U.S. Suspends Paradyne From Federal Bids : Ban Follows Indictment Over Computer Contract

Associated Press

Paradyne Corp. has been suspended from receiving further U.S. government contracts because of federal fraud allegations involving a $115-million computer system for the Social Security Administration, a company official said Monday.

“We received a letter late last week from the Health and Human Services Department suspending us from further federal contracts as a result of the indictment,” said James L. Slattery, vice president and general counsel. The letter was dated Dec. 16.

Slattery said that, overall, Paradyne expects an estimated 5% of its revenue to be affected.
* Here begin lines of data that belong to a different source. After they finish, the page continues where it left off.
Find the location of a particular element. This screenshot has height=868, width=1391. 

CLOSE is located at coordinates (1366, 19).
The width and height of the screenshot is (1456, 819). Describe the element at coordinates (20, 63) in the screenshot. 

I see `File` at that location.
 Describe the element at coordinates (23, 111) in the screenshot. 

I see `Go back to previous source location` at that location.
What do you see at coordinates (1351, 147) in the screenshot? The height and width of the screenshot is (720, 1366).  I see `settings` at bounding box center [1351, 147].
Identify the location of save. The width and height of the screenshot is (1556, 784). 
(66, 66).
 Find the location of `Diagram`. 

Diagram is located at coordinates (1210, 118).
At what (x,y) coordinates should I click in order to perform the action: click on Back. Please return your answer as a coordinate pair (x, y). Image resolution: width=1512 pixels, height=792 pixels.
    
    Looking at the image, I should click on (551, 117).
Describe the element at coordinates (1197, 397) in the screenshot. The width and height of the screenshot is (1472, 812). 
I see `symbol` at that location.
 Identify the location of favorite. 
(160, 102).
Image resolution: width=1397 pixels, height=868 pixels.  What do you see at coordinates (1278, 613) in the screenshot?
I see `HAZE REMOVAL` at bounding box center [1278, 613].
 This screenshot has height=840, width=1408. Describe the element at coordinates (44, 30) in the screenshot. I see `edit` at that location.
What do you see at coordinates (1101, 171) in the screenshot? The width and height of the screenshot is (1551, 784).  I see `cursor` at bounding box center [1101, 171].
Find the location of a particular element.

The corporation reported $290 million in gross revenue last year.


Currently, about 10% of Paradyne’s business involves federal contracts, he said, but half of that is an existing agreement with Social Security that the company believes will remain intact.

“To the best of our belief, it applies to new business, not to existing contracts, unless the agency decides to terminate,” Slattery said.

Limited Effect

“There will be an effect on the company’s business, although it’s limited to a 5% figure. There is always a possibility that, on an exception basis, the company will be able to bid and supply products to the U.S. government,” Slattery said.


On Dec. 12, a federal grand jury in Tampa, Fla., returned a 14-count fraud indictment against the firm, along with present and former top officials and one Social Security employee.

The indictment alleged conspiracy, bribery, perjury and obstruction of justice to win a contract to computerize Social Security field offices. It was the largest contract ever awarded by the Social Security Administration.

Federal prosecutors accused Paradyne of faking a computer demonstration during the bidding process by showing equipment that either wasn’t owned or wasn’t fully developed.

Paradyne’s contract with Social Security to service equipment was renewed in 1984, and prosecutors said that work has been satisfactory.

Paradyne called the charges “ludicrous.”